(Beginning of Text passage)
Published: 26 July 2011



Early diagnosis and prompt effective case management are important components of any malaria elimination strategy. Tafea Province, Vanuatu has a rich history of traditional practices and beliefs, which have been integrated with missionary efforts and the introduction of modern constructions of health. Gaining a detailed knowledge of community perceptions of malarial symptomatology and treatment-seeking behaviours is essential in guiding effective community participation strategies for malaria control and elimination.


An ethnographic study involving nine focus group discussions (FGD), 12 key informant interviews (KII) and seven participatory workshops were carried out on Tanna Island, Vanuatu. Villages in areas of high and low malaria transmission risk were selected. Four ni-Vanuatu research officers, including two from Tanna, were trained and employed to conduct the research. Data underwent thematic analysis to examine treatment-seeking behaviour and community perceptions of malaria.
(End of Text passage)
_Required action A_
Revise the passage on malaria in Vanuatu from "Published: 26 July" up to and including "control and elimination.", putting "elements" wherever "components" appears.
_Required action B_
Summarize the passage on malaria in Vanuatu in two sentences.
_Required action C_
According to the passage on malaria in Vanuatu, how many ni-Vanuatu research officers were trained to conduct the research, and how many of them were from Tanna?
The rows after this point are separate material, apart from the passage on malaria in Vanuatu.
(Beginning of Data shown)
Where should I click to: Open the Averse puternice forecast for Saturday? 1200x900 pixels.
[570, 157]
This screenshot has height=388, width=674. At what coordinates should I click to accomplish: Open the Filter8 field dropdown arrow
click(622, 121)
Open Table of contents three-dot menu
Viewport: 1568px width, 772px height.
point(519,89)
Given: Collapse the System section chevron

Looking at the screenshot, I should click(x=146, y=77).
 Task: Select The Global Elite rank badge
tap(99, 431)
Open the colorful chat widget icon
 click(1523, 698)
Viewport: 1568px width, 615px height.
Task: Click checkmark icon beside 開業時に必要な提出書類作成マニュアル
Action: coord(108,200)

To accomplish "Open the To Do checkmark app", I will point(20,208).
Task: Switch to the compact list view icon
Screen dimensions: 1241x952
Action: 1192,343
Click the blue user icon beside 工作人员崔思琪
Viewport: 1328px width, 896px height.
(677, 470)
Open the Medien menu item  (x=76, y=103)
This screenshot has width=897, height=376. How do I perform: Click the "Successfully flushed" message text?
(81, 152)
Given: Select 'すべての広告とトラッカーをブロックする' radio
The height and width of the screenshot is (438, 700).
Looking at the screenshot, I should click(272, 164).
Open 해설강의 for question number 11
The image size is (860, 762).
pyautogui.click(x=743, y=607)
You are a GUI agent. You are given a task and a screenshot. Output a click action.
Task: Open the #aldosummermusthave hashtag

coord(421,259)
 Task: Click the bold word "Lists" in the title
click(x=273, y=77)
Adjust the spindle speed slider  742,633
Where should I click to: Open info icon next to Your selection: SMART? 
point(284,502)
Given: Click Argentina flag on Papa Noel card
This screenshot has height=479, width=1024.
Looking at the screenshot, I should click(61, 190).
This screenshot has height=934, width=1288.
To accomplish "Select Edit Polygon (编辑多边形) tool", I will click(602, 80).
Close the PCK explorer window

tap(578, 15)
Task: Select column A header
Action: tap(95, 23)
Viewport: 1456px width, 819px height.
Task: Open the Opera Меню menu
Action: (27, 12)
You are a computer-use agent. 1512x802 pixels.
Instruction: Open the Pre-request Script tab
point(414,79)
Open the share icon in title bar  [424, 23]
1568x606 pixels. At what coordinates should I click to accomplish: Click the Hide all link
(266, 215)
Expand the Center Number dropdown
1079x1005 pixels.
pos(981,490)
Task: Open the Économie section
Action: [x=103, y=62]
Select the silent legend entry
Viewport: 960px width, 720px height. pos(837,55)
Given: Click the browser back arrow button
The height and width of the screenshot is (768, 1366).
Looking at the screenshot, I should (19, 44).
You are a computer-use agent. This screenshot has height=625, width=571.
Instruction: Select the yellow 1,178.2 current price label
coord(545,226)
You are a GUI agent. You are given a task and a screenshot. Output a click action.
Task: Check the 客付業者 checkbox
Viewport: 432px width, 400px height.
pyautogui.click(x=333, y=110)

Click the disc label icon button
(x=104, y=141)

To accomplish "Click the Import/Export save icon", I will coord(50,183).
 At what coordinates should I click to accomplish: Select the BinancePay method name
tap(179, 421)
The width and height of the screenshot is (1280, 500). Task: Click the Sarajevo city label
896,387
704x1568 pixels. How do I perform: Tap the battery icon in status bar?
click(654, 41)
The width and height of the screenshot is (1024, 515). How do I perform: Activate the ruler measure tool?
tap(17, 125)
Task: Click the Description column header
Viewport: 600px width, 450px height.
(End of Data shown)
_Task response A_
Published: 26 July 2011



Early diagnosis and prompt effective case management are important elements of any malaria elimination strategy. Tafea Province, Vanuatu has a rich history of traditional practices and beliefs, which have been integrated with missionary efforts and the introduction of modern constructions of health. Gaining a detailed knowledge of community perceptions of malarial symptomatology and treatment-seeking behaviours is essential in guiding effective community participation strategies for malaria control and elimination.

_Task response B_
Early diagnosis and prompt effective case management are important parts of malaria elimination, and detailed knowledge of how communities perceive malarial symptoms and seek treatment is essential for guiding community participation in Tafea Province, Vanuatu. An ethnographic study on Tanna Island drew on nine focus group discussions, 12 key informant interviews and seven participatory workshops in villages of high and low transmission risk, and the data underwent thematic analysis.

_Task response C_
Four were trained, and two of them were from Tanna.